Tuesday, November 13, 2007 RTC issues ruling on El Salvador dispute By Danilo V. Adorador III
A LOCAL court Monday voided the May 14 election result for the mayoralty race in the Misamis Oriental town of El Salvador, stripping Mayor Amelita Almirante of the mayorship and declaring closest rival Nilo T. Pates as winner.
Judge Jeoffre W. Acebido of Regional Trial Court Branch 41 said Pates, an outgoing village chairman, garnered a plurality of 52 votes after the court invalidated a number of votes cast in some 148 contested precincts.
The court also denied the claims of both parties for damages and attorney's fees for "lack of evidence," while the costs of the protest were ordered assessed against the protestee.
"The court found that there were clear and glaring proof for some questioned ballots to be invalidated. After removing the invalid votes, it came out that the protestant led by 52 votes," Judge Acebido told Sun.Star Cagayan de Oro.
Sun.Star Cagayan de Oro was only furnished the dispositive portion of the court's decision, as copies had yet to be distributed to the relevant parties as of press time.
Almirante, a reelectionist, led by a slim margin of 211 votes when she was declared winner by the Commission on Elections (Comelec).
An assistant who answered Sun.Star Cagayan de Oro’s call to Almirante’s office said she was attending an official function and could not immediately be reached.

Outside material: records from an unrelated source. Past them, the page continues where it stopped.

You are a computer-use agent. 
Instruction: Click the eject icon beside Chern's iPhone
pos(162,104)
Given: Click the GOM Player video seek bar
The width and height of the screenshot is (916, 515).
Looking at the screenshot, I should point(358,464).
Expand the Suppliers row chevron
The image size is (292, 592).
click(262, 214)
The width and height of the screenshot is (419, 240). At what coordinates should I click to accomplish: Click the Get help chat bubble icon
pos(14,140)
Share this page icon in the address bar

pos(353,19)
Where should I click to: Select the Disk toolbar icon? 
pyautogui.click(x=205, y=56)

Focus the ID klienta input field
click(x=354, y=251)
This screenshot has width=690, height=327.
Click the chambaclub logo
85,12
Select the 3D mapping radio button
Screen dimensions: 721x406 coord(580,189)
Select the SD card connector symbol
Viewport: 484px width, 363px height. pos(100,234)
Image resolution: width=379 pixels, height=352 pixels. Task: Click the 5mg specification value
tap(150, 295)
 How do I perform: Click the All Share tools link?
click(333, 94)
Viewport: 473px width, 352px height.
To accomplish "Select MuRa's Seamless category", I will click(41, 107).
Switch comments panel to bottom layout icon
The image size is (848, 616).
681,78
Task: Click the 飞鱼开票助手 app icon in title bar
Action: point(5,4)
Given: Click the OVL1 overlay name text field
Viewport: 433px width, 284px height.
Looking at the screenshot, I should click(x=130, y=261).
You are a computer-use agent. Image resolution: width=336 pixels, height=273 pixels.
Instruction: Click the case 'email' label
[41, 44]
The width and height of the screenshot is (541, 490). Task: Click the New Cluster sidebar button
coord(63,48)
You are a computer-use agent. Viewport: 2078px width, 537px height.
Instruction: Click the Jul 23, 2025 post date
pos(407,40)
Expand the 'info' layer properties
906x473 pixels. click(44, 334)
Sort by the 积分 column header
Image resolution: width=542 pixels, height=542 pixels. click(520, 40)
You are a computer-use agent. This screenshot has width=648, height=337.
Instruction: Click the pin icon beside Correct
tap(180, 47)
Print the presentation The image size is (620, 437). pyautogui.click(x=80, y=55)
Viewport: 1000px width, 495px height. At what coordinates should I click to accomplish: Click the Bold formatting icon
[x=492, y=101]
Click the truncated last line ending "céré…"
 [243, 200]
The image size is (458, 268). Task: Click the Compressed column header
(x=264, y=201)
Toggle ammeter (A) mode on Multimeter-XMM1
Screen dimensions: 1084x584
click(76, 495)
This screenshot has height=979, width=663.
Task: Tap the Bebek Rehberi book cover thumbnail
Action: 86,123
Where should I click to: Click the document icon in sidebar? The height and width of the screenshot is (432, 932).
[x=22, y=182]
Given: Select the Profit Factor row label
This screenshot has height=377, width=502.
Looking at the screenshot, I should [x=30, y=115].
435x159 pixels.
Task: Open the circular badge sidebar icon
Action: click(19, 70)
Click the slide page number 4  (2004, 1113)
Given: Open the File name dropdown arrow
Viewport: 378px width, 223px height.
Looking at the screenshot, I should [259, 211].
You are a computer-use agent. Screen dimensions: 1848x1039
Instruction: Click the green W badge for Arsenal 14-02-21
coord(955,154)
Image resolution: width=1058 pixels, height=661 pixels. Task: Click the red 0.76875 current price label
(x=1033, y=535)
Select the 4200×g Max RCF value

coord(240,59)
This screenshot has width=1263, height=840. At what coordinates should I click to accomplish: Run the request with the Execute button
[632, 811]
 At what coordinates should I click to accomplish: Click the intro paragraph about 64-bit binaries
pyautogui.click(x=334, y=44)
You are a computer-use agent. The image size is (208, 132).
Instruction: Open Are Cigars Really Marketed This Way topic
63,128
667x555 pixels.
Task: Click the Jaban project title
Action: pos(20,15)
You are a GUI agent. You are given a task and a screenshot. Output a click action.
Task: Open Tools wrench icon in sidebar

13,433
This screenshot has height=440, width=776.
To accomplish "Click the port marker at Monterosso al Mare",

Among the anomalies found in a number of rejected ballots, the court said, were the "impertinent, irrelevant, unnecessary and derogatory expressions, figures, numbers, names, written, either at the top or bottom spaces not provided for any office, names or prominent personalities not in any way connected with the elections, repetition of names of candidates for more than twice.
Some ballots were also rejected "as the intention of the voters to vote for the protestee is not clear as what is written is not the same of the protestee or only initials or the entries had been erased," it added.
Almirante has five days to appeal the decision to the Comelec or to the Supreme Court, while Pates has the same period to file a motion for execution to effect the court's order, the magistrate said.
In his election protest filed immediately after the May elections, Pates alleged that Almirante's camp was "engaged in massive cheating by way of filing up fake or spurious ballots in her favor, surreptitiously placed inside the ballot boxes or discreetly giving it to the Board of Election Inspector (BEI)."